A chi possiamo dire sì o no con sicurezza?

Perché dovunque l’America metta piede (come Iraq, Libia) si producono terrorismo, fondamentalismo e instabilità? Perché Luca Cordero di Montezemolo ha ricevuto 27 milioni di liquidazione (una cifra inimmaginabile, impossibile, assurda)? Perché l’Isis è piena di infiltrati inglesi, italiani, americani? Perché ammazzano le suore, che non sono pericolose per nessuno? Perché il più grande Apple Store del mondo aprirà a Dubai? Perché le nuove Ferrari montano sistemi informatici Apple? Perché i giornalisti sportivi riescono a parlare solo di Balotelli? Perché l’Italia è l’unico paese che non riesce a uscire dalla crisi? Perché il povero ragazzetto ucciso a Napoli deve diventare a tutti i costi un eroe? Perché il poliziotto suo uccisore (un altro povero ragazzo) deve essere consegnato alla folla o ai suoi capi? Perché (camorra a parte) questo bisogno generale di assassini e di eroi?

I talk show ci riempiono di spiegazioni, di tabulati, di quadri generali, di interpretazioni tutte diverse e tutte indiscutibili, e noi sempre più cerchiamo qualcuno con cui discutere davvero, con cui scambiare il solo bene prezioso rimasto nella confusione generale, in mezzo a tutte queste cose troppo grandi, a questi depistamenti troppo ben congegnati perché possiamo recuperare la giusta versione dei fatti, il reale svolgimento degli eventi.

Questo bene prezioso è la nostra esperienza, ciò a cui noi possiamo dire sì o no, non perché ne sentiamo parlare, non perché ascoltiamo o leggiamo un discorso, un’interpretazione, ma perché esiste, perché constatiamo che esiste. Siamo talmente ostaggio dell’astrazione, del virtuale, da aver modificato anche la nostra idea di ciò che “esiste” o “non esiste”. Il virtuale, in particolare, nasconde pericoli. In questa dimensione tutto viene assorbito in egual misura e la realtà in quanto tale viene a perdere ogni fondamento. Ci si tuffa nello schermo e non si mantiene più la distanza dello sguardo, della contraddizione che è propria della realtà. In fondo ciò che esiste nel reale si situa all’interno di un universo differenziato, mentre il mondo virtuale è un universo integrato. Si accentuano quindi le contraddizioni fra vero e falso. Nella virtualità non c’è più né soggetto né oggetto, ma entrambi, in via di principio, sono elementi interattivi. Il soggetto non ha una posizione propria, una condizione vera in quanto portatore di un sapere, di una storia. Davanti allo schermo ogni volere è effettivamente possibile, ma la posizione del soggetto identitario è pericolosamente minacciata, se non eliminata. Con la diffusione di Internet, e soprattutto con il grandissimo sviluppo delle chat-rooms  offerti dalla rete, l’io è stato a poco a poco soppiantato dal corrispondente io-virtuale, che rappresenta ormai il desiderio di trascendere la propria unicità al fine di poter realizzare ciò che molte persone hanno sempre sognato: cambiare vita o vivere una vita parallela.

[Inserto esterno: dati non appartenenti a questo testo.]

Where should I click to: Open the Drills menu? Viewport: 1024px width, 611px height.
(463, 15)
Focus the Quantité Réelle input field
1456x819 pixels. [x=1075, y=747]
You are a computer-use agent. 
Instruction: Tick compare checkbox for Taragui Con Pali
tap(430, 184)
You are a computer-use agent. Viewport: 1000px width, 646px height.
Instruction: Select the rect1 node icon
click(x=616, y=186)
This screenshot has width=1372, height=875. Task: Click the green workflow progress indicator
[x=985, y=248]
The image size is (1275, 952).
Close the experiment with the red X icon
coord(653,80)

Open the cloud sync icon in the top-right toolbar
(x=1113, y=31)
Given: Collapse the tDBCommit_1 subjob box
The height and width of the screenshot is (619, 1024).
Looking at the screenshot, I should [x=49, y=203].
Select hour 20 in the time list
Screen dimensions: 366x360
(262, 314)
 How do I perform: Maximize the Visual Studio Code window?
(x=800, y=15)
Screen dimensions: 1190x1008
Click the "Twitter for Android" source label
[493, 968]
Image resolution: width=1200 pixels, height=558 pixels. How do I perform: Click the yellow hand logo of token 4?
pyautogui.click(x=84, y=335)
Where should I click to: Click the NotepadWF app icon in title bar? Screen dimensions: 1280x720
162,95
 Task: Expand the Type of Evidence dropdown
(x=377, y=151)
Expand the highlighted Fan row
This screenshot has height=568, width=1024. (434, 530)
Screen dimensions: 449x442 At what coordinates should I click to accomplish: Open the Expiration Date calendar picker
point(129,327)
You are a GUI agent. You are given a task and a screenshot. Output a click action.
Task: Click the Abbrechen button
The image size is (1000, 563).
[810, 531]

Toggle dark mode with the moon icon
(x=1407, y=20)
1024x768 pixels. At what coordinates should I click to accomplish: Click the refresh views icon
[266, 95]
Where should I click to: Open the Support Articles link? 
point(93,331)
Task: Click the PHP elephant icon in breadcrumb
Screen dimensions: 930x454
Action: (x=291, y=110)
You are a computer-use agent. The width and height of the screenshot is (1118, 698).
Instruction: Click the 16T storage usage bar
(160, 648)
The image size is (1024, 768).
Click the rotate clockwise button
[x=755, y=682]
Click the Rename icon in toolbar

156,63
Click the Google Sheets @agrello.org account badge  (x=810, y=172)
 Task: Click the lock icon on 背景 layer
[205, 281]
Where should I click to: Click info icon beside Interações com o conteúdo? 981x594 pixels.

Anche la fantasia e l’immaginazione cambiano, perché quando immaginiamo noi possiamo essere concreti o astratti (non è il non-immaginare, il non-fantasticare che ci rende concreti, ma il modo). Un videogioco non è come Paperino, perché il primo nasce da un’astrazione (un mondo binario, dove o sei buono o sei cattivo), il secondo da una geniale riflessione sull’esperienza umana (la forza distruttiva della presunzione).

Ma allora, a chi possiamo dire sì o no con sicurezza? Solo a qualcuno che ci sta davanti, qui e ora, a una presenza da seguire, a cui possiamo consegnare la nostra vita. Per questo Gesù ci insegnò a chiamare Dio col nome di Padre. O è Padre, o la vita non regge, va in confusione di fronte agli urti della realtà, alla quale la nostra mente piena di discorsi astratti (magari anche giusti ma comunque astratti) non sa far fronte. Chi non capisce in quale difficoltà si trova l’uomo, oggi? Non in Africa o in Asia centrale, ma qui, a casa nostra. Quando, di fronte a una malattia, a un tracollo economico, a un errore commesso in passato che torna a galla, nel presente nessun discorso, nessuna analisi ha più il minimo senso. Non servono chiacchiere. Occorrono un abbraccio, una presenza, uno sguardo. L’uomo che sa queste cose giudica tutto, ma non ha fretta di giudicare. Non getta il proprio discorso addosso ai fatti, ma li lascia esistere, maturare, parlare. Quello che speriamo per noi stessi è questo: non di essere bravi interpreti degli eventi, ma di avere sempre davanti qualcuno che ci insegni ad amarli, qui e ora. Il resto è ideologia.